You are viewing a plain text version of this content. The canonical link for it is here.
Posted to dev@hbase.apache.org by Chia-Ping Tsai <ch...@apache.org> on 2017/10/01 04:28:23 UTC

Re: [DISCUSS] Move Type out of KeyValue

The "custom cell type" never exists in the story. (Sorry for misleading you) 

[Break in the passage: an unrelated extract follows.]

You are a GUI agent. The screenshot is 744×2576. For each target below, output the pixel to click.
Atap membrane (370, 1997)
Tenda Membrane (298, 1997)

Here is the story. i add some custom cells (for saving memory) to Put via Put#add(Cell). The pseudocode of custom cell is shown below.

{code}
class MyObject() {
  Cell toCell() {
      return CellBuilderFactory.newBuilfer(SHALLOW_COPY)
                    .setRow(sharedBuffer, myRowOffset, myRowLength).
                    .setType(KeyValue.Type.Put.getCode()) // We call the IA.Private to get valid code of Put
                    // set other fields
                    .build();
  }
}

put.add(myObject.toCell);
{code}

And then, I noticed the Put#add is not optimized for our heavy table(a chunk of cells in single row), so I also extend the Put to add some #add methods for avoiding resizing collection.

That was the story -- I try to reducer the cost of converting our object to Put/Cell. A another story i had mentioned is to build custom write path via Endpoint, but it is unrelated to this topic. 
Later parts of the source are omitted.